### Text section ###
During pregnancy, expectant mothers have to make many choices regarding their health and the health of their babies, and among theses choices is whether or not to receive the flu shot. Researchers in a recent study investigated how mixed messages delivered by vaccine manufacturers may prevent women from receiving the safe and effective influenza vaccine during pregnancy.
As flu season in North America is fast approaching, pregnant women will have to make the important decision about whether or not to receive the flu vaccine
. A group of researchers from the Johns Hopkins Bloomberg School of Public Health in Baltimore and the World Health Organization (WHO), recently wrote a study
published in the medical journal, Vaccine
. In their study, they examined how information from flu shot manufacturers has, at times, failed to reflect the recommendations of world health officials, thereby causing pregnant and lactating women to turn down the influenza vaccine that can provide protection to an expectant mother and her baby. “Misperceptions and lack of awareness regarding influenza vaccine efficacy and safety have been identified as barriers to vaccination among health care providers,” note the study’s authors.
###
▶ [Tasks and exercises]
[a] Answer these about the passage on flu shots in pregnancy, one per line:
(i) In which medical journal was the study published?
(ii) Which two institutions were the researchers from?
(iii) In the authors' quote, which group has misperceptions and lack of awareness about influenza vaccine efficacy and safety as barriers to vaccination?
[b] Summarize the passage on flu shots in pregnancy in two sentences.
[c] Extend the passage on flu shots in pregnancy beyond its final sentence.
The lines after this passage come from a different source.
### Given data ###
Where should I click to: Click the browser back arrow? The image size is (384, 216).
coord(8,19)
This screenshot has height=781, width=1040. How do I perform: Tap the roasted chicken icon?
###
▶ [Exercise answers]
[a]
(i) Vaccine
(ii) The Johns Hopkins Bloomberg School of Public Health in Baltimore and the World Health Organization (WHO)
(iii) Health care providers

[b] With flu season in North America approaching, pregnant women must decide whether to receive the flu vaccine. A study by researchers from Johns Hopkins and the WHO, published in Vaccine, examined how information from flu shot manufacturers has at times failed to reflect world health officials' recommendations, leading pregnant and lactating women to turn down a vaccine that can protect them and their babies.

[c]
According to the Centers for Disease Control and Prevention
(CDC), the flu is more likely to cause severe illness in pregnant women than in healthy women who are not pregnant, and can cause pregnancy complications that may result in premature labor and delivery. WHO
explain that, “vaccine-preventable infectious diseases are responsible for significant maternal, neonatal, and young infant morbidity and mortality.” A woman’s immune system undergoes changes during pregnancy, which may make her more susceptible to infectious diseases and put her at increased risk of these diseases resulting in serious health implications. Health experts around the world support vaccines such as the flu shot for pregnant women, who can pass their immunity on to their unborn children. Immunizations can be an important part of a healthy pregnancy and may bolster a newborn’s resistance to infections in their first months of life.
While millions of pregnant women
have safely received flu shots over the years, with scientific studies supporting the safety and efficacy of these vaccinations, the authors of the recent study aimed to identify barriers to influenza vaccine uptake in women who are pregnant. They looked at the language used by vaccine manufacturers in their product information, which is “formulated based on precautionary principles by regulators and pharmaceutical companies.” When vaccine manufacturers use language that comes across as “overly cautionary or restrictive” regarding the use of the vaccine by pregnant and lactating women, language can serve as an obstacle to these women considering getting the flu shot.
The researchers studied the product information language for 96 influenza vaccines marketed in different countries, using the most recent examples for seasonal, pandemic and pre-pandemic influenza vaccines, and found mixed messages regarding use in pregnant and lactating women.